What the exercise asks: Instruction for the data below: set down exactly the lines from the line with "Mark Challenge 1 circle as done" to the line with "Given: Open the fill color picker", inclusive, and no others.

Start of Record excerpts

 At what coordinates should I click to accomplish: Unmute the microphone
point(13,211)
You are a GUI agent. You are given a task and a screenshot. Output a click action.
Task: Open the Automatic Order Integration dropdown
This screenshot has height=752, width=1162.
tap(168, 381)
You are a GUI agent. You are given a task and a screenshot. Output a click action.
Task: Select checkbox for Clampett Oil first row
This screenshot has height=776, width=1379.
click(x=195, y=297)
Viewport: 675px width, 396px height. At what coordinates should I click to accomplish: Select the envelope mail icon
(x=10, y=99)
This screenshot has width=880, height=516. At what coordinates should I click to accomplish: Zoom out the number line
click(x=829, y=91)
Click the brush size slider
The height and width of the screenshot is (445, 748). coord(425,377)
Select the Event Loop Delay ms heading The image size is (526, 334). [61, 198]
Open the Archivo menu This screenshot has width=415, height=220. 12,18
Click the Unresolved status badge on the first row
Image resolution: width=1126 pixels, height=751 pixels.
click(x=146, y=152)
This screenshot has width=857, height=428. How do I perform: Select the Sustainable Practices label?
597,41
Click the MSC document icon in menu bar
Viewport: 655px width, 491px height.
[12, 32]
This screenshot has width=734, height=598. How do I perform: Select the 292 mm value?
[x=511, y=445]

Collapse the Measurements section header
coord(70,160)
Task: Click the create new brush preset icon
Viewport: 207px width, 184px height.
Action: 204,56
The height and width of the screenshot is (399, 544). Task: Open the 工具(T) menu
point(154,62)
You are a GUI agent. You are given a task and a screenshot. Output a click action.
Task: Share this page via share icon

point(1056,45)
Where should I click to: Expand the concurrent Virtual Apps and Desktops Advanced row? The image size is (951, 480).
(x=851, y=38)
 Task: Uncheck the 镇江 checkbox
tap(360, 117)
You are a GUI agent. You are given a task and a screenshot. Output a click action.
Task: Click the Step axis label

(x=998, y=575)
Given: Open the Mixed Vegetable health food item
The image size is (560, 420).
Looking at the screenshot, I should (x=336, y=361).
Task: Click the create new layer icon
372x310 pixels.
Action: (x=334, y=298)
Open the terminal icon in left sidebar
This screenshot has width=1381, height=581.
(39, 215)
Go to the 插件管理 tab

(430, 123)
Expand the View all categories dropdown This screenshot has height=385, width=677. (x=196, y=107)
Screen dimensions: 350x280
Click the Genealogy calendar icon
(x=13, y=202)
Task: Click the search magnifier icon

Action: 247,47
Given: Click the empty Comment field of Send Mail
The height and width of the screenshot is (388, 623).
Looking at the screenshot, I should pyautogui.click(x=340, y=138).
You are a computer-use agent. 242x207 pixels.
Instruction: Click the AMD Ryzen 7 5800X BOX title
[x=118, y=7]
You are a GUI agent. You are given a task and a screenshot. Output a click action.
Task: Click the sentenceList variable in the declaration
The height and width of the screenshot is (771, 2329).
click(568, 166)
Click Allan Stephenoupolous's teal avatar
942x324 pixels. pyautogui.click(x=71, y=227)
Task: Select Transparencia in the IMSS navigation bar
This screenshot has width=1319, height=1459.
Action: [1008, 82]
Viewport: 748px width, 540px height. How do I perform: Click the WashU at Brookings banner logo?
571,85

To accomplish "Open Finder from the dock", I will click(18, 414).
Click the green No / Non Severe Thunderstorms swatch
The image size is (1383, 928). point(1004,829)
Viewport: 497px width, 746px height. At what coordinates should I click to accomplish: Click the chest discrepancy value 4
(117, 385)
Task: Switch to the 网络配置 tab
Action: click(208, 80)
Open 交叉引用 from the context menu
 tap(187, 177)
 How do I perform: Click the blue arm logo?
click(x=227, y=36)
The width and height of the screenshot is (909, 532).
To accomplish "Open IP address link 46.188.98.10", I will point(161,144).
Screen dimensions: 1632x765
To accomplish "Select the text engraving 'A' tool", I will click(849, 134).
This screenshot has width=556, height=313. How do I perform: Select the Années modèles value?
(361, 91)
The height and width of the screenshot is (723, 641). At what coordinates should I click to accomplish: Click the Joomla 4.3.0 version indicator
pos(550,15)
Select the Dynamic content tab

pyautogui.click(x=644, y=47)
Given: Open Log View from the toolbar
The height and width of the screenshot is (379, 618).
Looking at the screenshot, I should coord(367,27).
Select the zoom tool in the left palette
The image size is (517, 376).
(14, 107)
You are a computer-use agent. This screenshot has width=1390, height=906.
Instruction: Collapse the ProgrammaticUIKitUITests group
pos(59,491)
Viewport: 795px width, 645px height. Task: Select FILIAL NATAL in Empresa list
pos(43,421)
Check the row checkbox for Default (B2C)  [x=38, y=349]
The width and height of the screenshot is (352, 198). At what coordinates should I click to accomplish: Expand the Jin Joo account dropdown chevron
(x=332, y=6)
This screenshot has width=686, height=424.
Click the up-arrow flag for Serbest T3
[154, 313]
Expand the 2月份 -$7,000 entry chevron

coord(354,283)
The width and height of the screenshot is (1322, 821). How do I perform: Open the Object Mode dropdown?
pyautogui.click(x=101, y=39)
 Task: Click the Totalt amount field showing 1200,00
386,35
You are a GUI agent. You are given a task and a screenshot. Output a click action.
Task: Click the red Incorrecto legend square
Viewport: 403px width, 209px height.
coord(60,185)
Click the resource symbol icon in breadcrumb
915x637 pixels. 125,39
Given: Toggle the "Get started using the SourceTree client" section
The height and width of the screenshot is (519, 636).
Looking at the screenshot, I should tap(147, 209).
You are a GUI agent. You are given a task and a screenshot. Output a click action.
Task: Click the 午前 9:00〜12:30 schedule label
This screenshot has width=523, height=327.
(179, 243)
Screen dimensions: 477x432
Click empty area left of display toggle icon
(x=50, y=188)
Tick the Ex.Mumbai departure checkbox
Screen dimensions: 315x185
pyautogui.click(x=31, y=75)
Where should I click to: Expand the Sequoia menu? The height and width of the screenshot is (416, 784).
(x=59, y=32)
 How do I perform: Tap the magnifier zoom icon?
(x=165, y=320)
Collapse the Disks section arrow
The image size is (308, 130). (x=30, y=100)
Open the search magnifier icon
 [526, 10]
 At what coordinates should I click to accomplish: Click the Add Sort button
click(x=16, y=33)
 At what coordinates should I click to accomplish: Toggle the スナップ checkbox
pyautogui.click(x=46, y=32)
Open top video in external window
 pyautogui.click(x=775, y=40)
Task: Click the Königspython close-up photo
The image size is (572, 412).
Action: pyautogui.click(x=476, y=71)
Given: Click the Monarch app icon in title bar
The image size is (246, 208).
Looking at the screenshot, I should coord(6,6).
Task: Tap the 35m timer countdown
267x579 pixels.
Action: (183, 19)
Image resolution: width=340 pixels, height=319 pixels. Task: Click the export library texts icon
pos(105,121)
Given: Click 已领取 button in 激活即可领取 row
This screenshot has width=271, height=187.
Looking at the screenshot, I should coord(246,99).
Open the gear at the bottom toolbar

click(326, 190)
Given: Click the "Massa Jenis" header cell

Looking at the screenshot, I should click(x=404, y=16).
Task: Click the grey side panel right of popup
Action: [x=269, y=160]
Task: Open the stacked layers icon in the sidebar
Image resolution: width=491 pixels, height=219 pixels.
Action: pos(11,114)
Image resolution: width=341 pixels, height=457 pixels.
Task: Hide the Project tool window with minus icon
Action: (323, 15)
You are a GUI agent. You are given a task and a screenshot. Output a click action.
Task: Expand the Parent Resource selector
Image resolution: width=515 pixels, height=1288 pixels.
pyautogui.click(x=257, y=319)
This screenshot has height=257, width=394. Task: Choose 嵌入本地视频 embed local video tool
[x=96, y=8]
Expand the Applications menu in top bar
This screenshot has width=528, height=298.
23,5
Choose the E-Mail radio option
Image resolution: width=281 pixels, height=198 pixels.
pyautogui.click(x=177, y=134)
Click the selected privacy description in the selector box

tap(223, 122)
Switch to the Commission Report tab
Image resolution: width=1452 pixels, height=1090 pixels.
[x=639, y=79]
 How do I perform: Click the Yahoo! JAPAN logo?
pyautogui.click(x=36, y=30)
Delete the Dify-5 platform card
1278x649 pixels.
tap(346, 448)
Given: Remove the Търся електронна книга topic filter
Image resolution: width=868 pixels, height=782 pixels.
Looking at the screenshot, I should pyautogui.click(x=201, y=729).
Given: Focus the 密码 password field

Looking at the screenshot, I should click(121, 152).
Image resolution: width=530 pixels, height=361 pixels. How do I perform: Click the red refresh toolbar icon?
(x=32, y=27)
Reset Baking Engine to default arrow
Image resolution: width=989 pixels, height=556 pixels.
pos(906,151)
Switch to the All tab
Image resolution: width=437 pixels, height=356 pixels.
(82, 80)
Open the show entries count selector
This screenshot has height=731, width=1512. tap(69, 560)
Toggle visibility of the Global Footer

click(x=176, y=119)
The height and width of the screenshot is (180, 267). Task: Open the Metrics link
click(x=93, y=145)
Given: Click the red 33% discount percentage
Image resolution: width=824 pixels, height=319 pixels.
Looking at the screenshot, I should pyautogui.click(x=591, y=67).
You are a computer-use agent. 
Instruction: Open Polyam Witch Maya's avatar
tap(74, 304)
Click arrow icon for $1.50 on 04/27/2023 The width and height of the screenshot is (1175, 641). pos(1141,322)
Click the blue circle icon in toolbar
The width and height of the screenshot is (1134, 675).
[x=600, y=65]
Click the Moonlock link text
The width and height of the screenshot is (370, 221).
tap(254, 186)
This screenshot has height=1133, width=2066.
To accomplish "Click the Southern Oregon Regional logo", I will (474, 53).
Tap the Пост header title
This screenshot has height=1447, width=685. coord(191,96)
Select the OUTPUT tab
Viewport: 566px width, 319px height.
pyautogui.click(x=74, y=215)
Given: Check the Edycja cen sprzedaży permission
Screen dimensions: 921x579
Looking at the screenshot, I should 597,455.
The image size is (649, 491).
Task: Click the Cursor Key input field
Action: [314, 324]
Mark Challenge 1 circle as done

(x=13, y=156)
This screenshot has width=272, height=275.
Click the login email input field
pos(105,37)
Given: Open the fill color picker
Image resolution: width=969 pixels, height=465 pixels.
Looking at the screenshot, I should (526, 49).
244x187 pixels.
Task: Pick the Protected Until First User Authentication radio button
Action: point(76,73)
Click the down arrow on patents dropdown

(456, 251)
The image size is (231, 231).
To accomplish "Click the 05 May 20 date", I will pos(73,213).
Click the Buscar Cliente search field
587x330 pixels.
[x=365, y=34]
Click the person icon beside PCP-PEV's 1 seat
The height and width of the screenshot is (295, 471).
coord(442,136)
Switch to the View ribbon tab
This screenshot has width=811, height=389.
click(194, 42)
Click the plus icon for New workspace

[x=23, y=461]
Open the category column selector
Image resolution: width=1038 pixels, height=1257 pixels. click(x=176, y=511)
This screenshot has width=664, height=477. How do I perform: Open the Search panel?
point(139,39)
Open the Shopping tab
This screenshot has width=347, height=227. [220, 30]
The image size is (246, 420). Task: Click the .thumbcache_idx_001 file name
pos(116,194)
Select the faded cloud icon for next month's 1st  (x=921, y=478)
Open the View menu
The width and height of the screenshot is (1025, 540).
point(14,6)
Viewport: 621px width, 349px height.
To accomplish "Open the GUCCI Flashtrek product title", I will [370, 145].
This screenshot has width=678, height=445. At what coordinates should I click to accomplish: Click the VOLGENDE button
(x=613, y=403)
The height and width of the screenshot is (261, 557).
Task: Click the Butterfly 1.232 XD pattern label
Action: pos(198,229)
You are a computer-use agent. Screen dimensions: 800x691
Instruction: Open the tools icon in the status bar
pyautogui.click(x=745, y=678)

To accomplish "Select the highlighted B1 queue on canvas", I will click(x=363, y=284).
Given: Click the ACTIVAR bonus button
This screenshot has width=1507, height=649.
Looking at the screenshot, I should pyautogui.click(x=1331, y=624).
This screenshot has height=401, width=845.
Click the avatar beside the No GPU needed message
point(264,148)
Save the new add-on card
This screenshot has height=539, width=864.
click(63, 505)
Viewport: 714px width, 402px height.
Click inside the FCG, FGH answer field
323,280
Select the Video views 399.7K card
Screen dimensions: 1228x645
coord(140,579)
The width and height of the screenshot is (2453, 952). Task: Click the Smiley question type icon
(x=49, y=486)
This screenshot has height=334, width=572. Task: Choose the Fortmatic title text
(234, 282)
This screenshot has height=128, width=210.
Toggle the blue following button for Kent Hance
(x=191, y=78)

End of Record excerpts

Task response:
Mark Challenge 1 circle as done

(x=13, y=156)
This screenshot has width=272, height=275.
Click the login email input field
pos(105,37)
Given: Open the fill color picker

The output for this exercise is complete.